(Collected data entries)
------------------------------------------------------------------------

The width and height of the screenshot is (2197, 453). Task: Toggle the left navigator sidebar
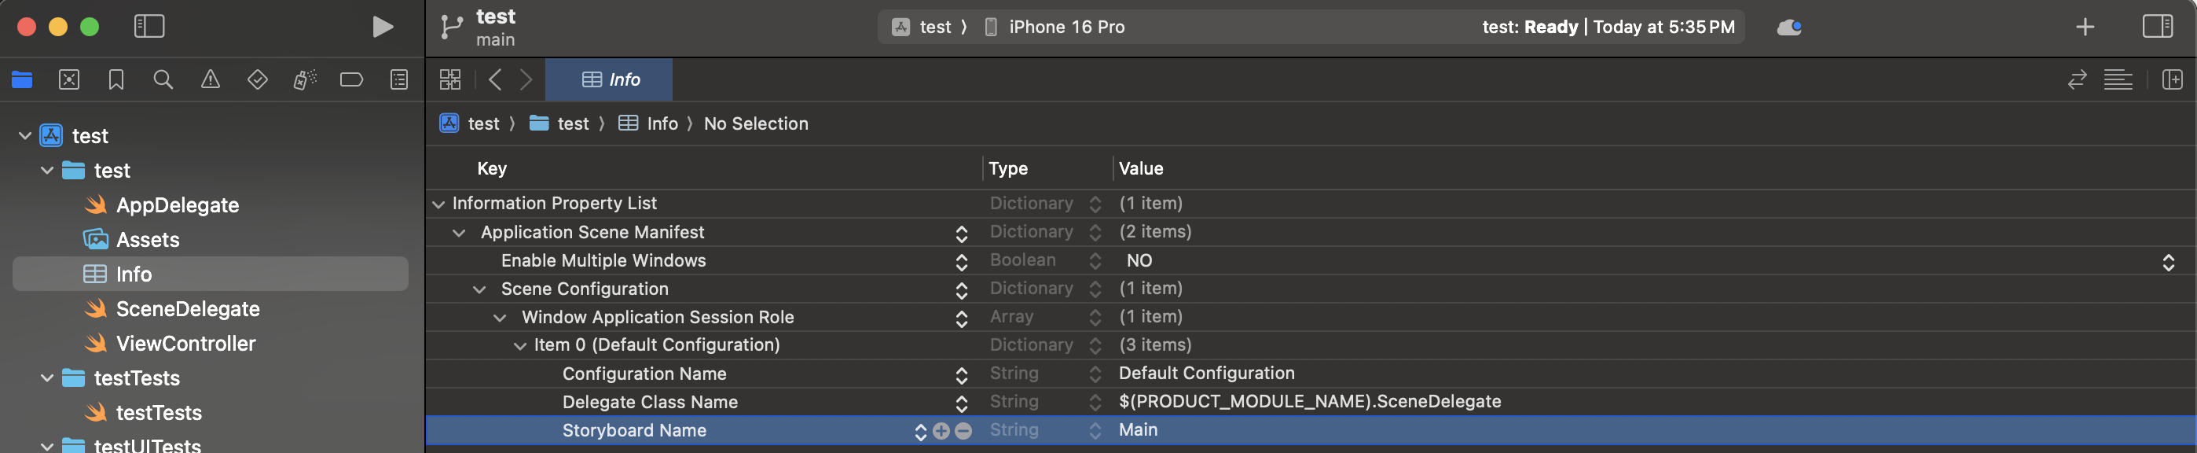click(150, 26)
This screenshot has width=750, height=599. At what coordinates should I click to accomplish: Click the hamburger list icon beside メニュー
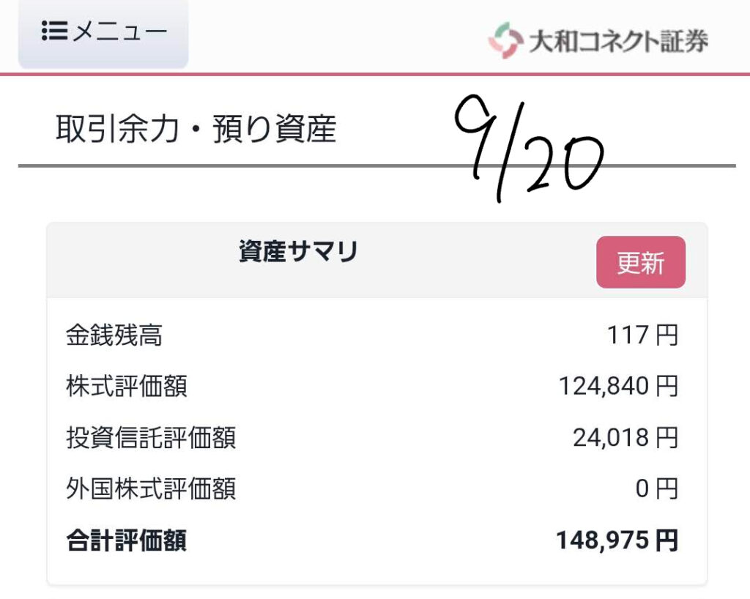54,31
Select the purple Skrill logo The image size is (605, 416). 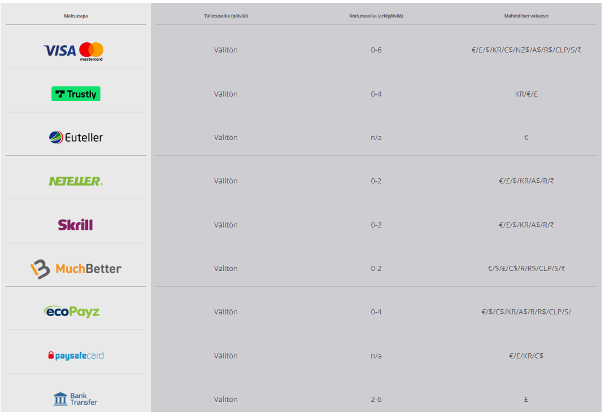tap(75, 225)
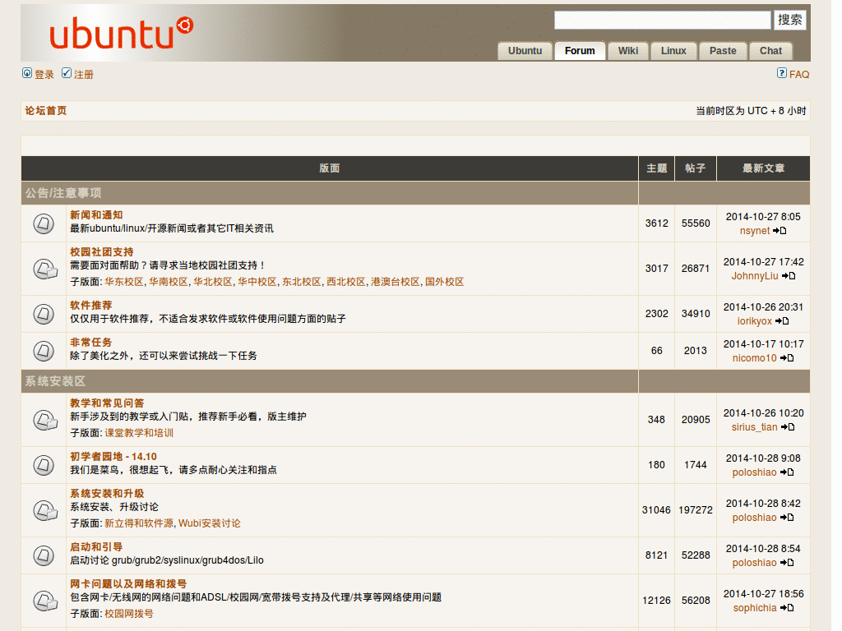
Task: Click the forum icon beside 校园社团支持
Action: coord(43,269)
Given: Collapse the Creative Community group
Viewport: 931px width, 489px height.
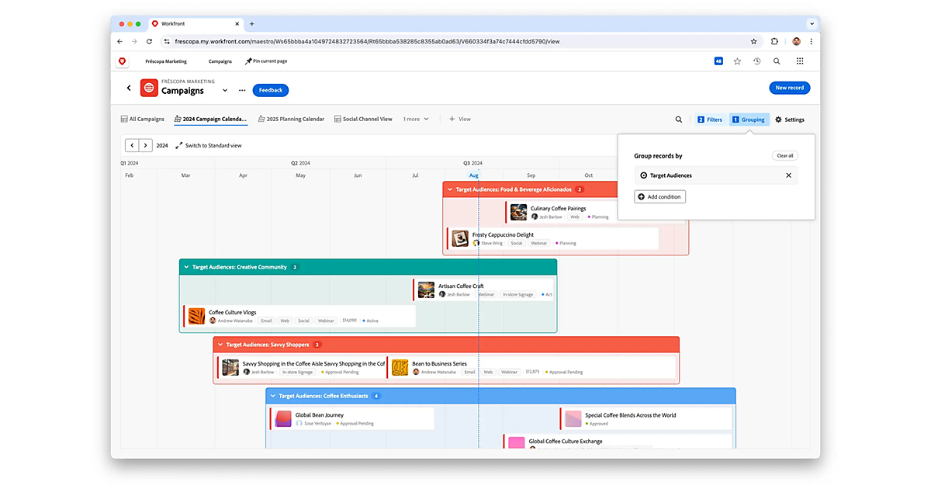Looking at the screenshot, I should pyautogui.click(x=186, y=267).

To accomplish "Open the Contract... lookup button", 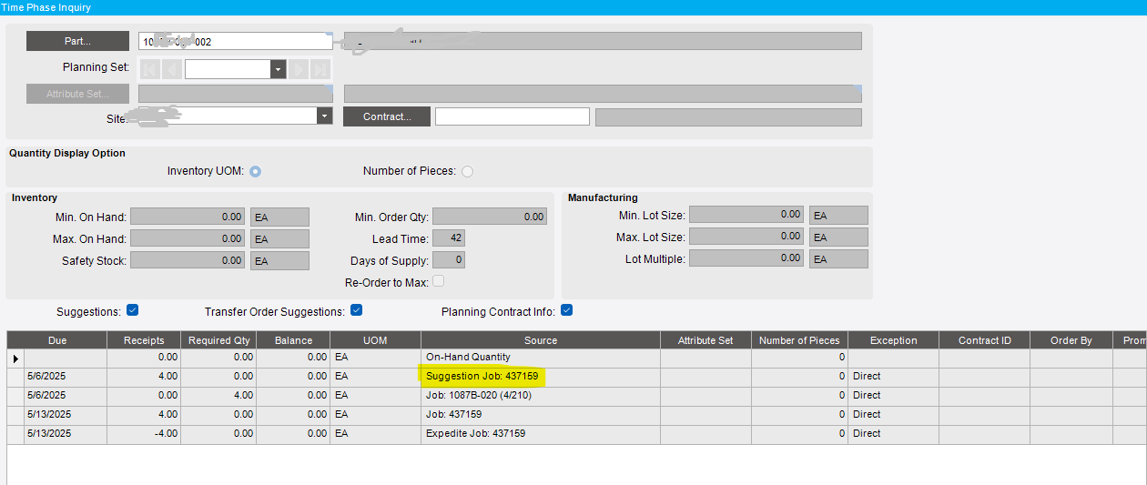I will point(387,116).
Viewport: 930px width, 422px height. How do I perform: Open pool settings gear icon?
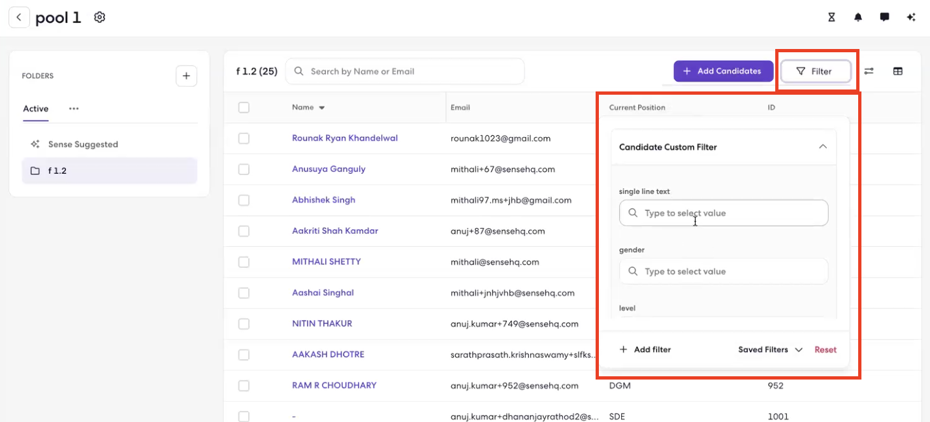pyautogui.click(x=99, y=18)
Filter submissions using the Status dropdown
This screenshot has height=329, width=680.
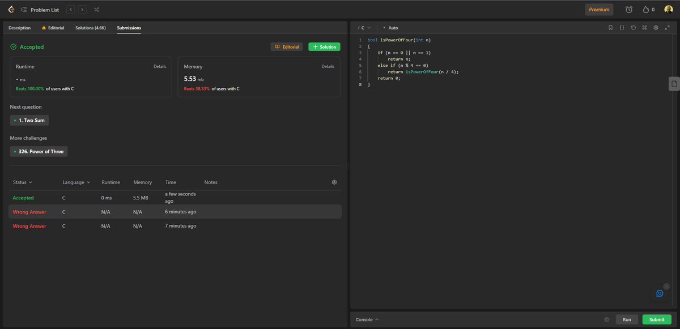21,182
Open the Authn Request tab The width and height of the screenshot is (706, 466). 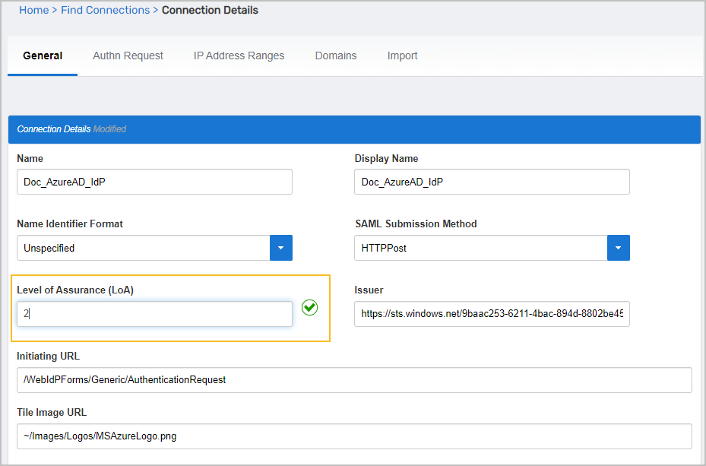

------------------------------------------------------------------------

* _WHAT YOU ARE ASKED TO DO_:
The expected output is the exact run of lines from the one containing "Viewport: 930px width, 422px" through the final line of the data above, both ends included, with no pictures.

* _EXERCISE OUTPUT_:
Viewport: 930px width, 422px height. How do I perform: Open pool settings gear icon?
pyautogui.click(x=99, y=18)
Filter submissions using the Status dropdown
This screenshot has height=329, width=680.
21,182
Open the Authn Request tab The width and height of the screenshot is (706, 466). 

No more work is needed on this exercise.